• ABOUT THIS EXERCISE
Extract precisely the lines that run from the line containing "Given: Expand the" to the end of the records below, with both ends included and pictures omitted.

• EXTRACTED RECORDS
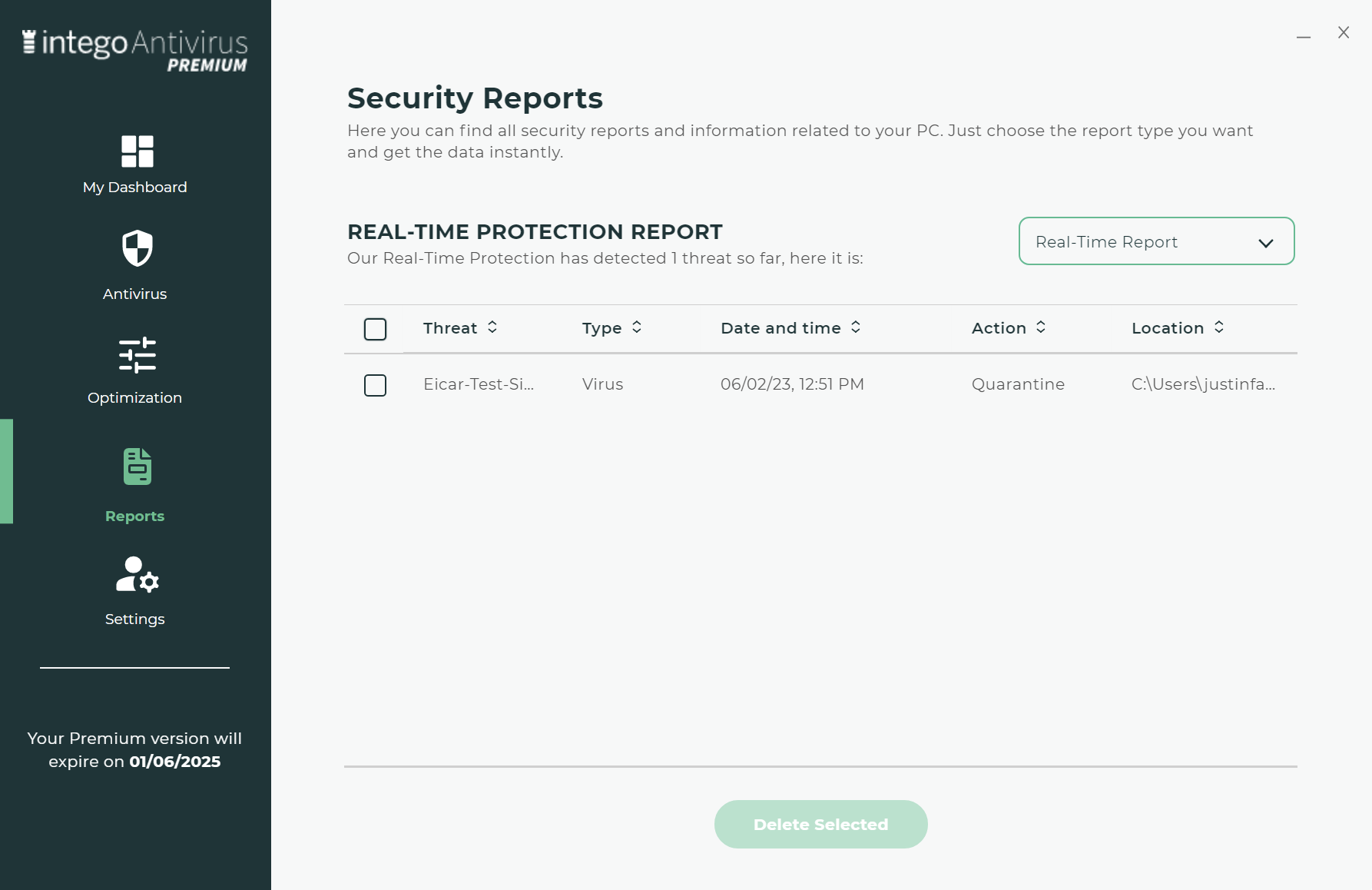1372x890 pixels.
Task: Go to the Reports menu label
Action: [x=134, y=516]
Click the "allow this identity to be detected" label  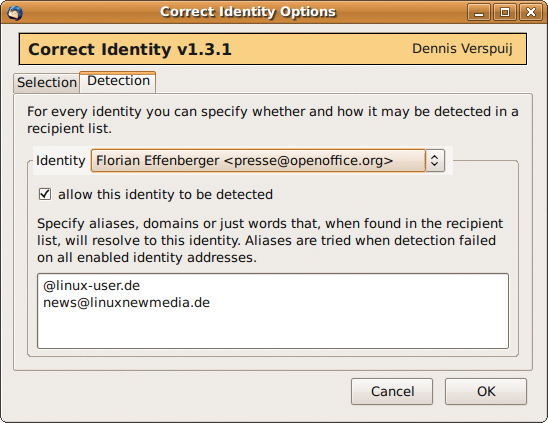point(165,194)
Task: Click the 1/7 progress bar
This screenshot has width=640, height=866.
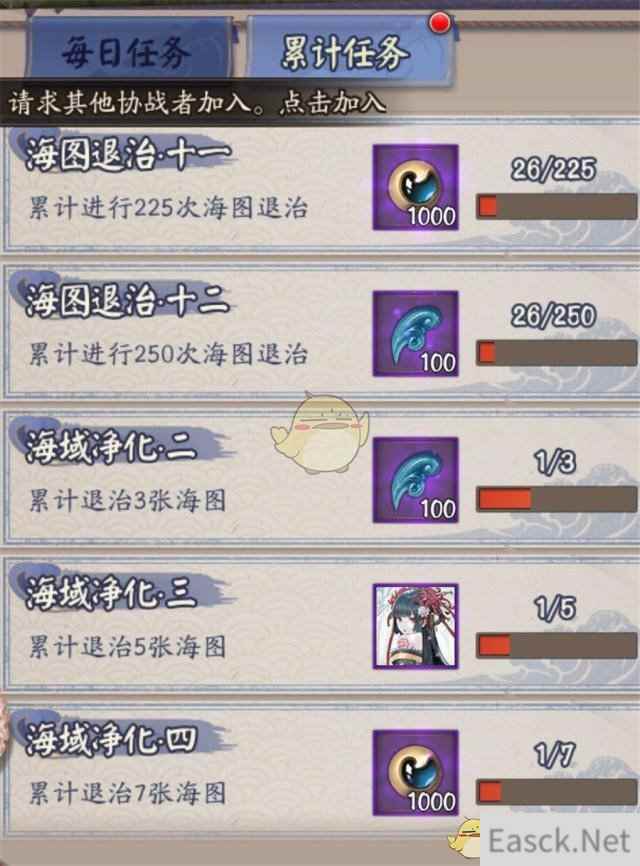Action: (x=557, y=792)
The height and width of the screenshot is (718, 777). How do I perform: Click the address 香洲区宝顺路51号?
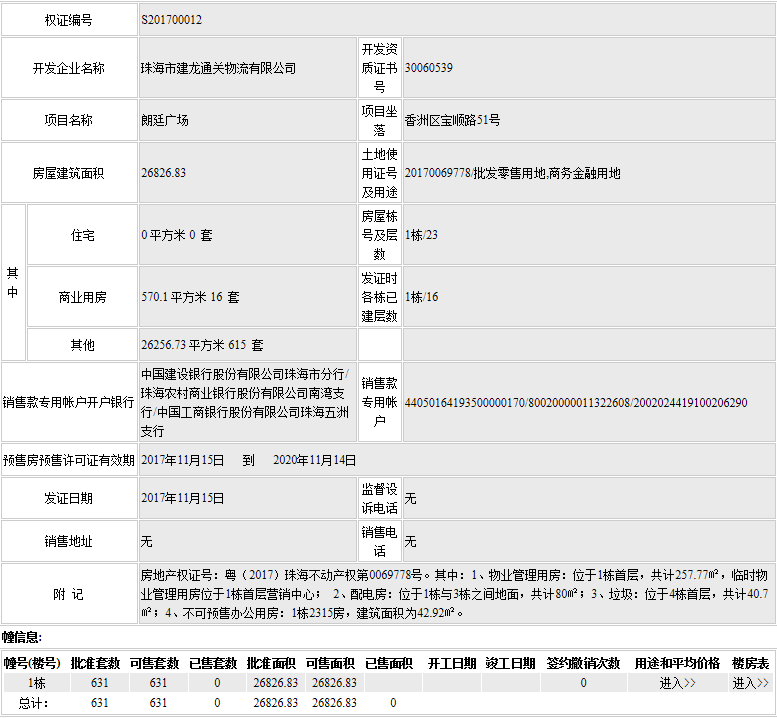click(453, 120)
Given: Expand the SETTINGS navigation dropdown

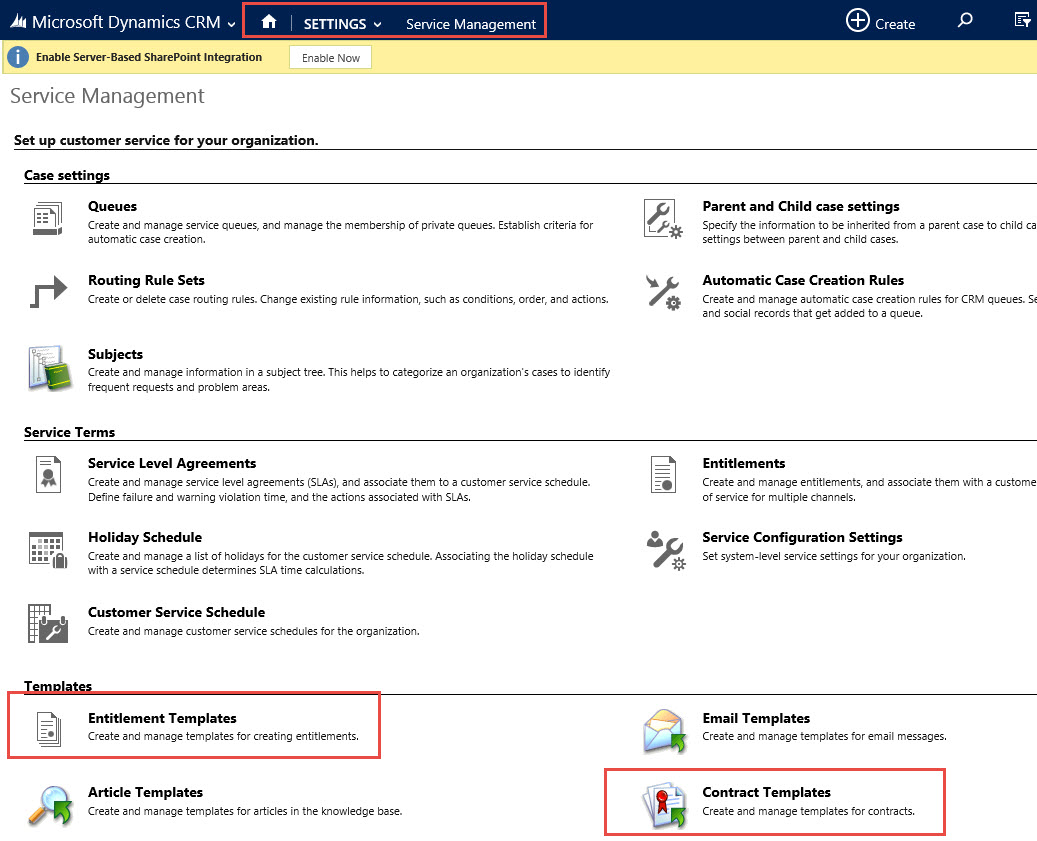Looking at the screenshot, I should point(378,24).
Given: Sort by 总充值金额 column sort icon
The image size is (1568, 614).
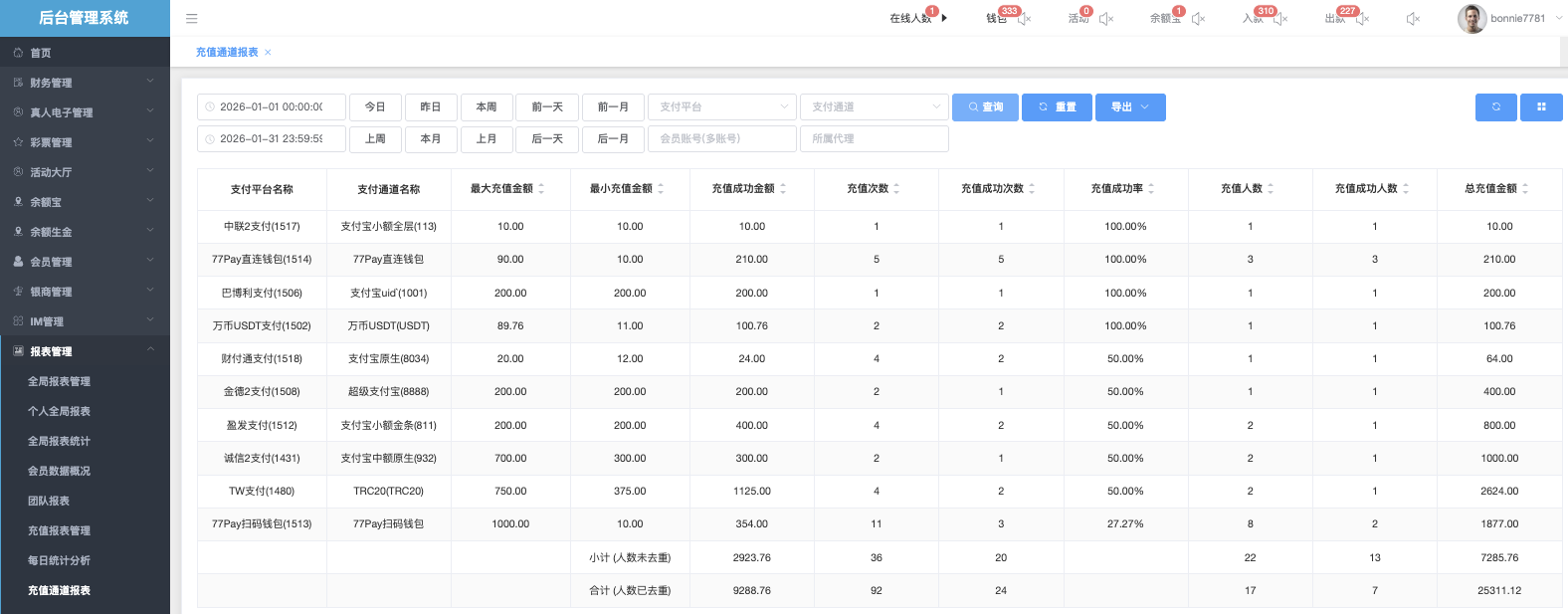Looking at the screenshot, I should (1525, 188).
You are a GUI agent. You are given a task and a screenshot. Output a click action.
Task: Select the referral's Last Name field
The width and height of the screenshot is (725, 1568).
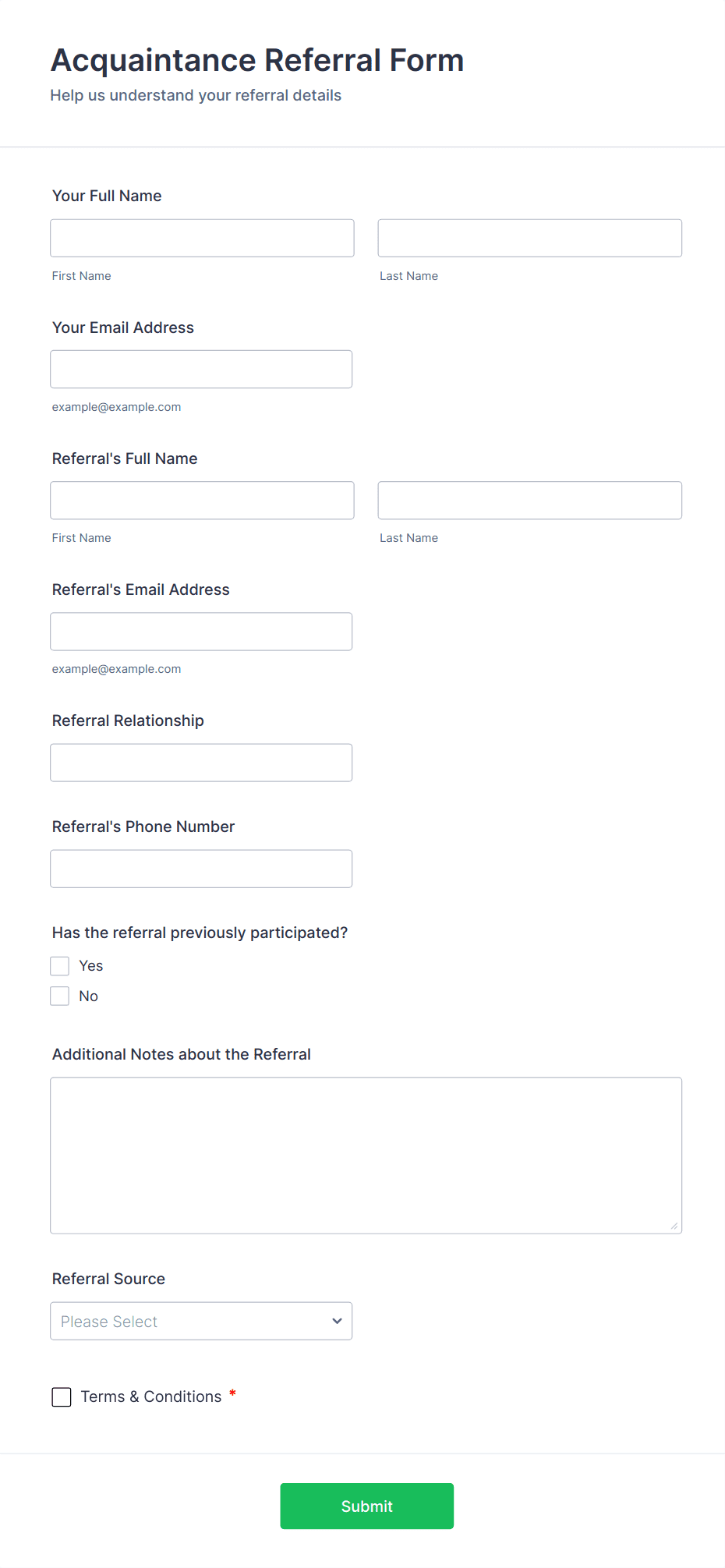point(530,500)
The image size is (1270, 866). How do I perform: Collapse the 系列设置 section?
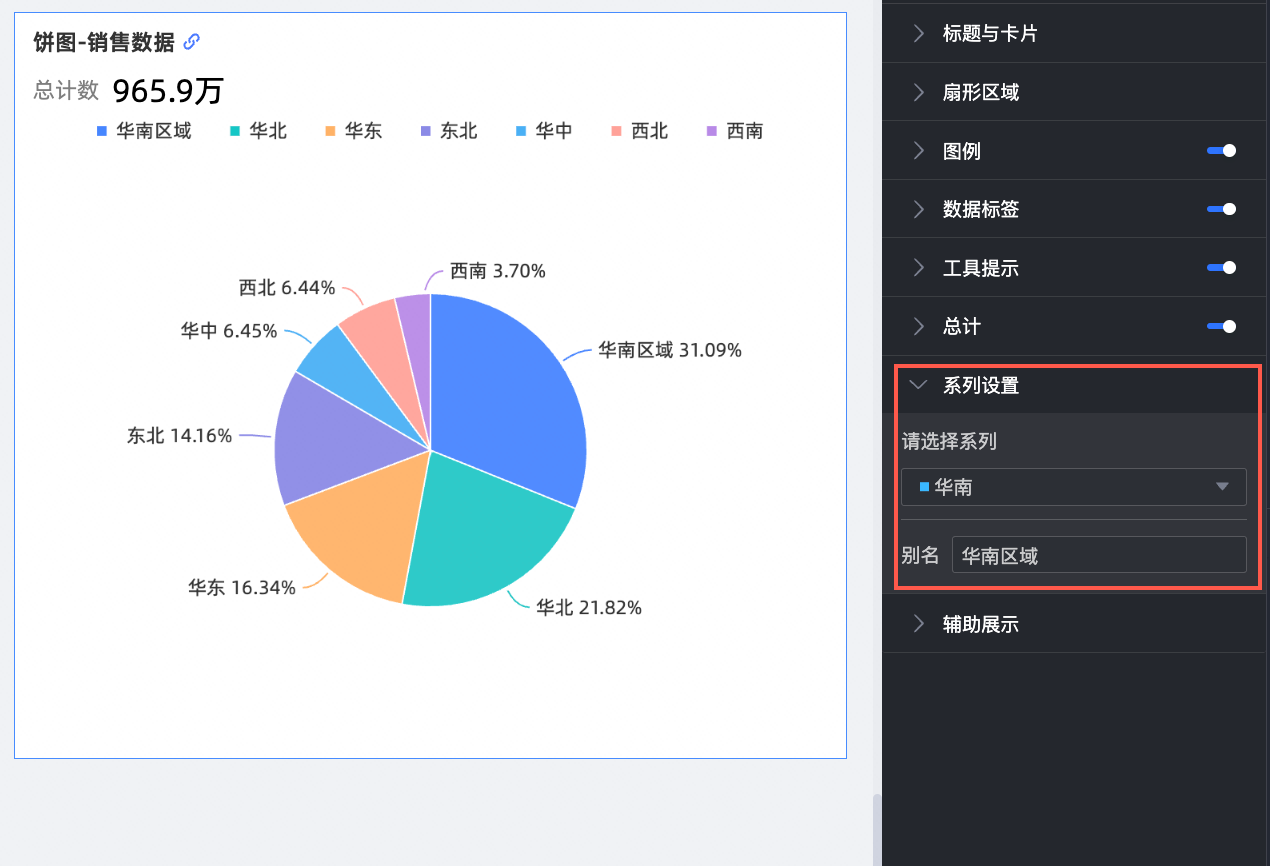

• REPLY
Given: Expand the SETTINGS navigation dropdown

Looking at the screenshot, I should point(378,24).
Given: Sort by 总充值金额 column sort icon
The image size is (1568, 614).
Looking at the screenshot, I should (1525, 188).
You are a GUI agent. You are given a task and a screenshot. Output a click action.
Task: Select the referral's Last Name field
The width and height of the screenshot is (725, 1568).
point(530,500)
The image size is (1270, 866). How do I perform: Collapse the 系列设置 section?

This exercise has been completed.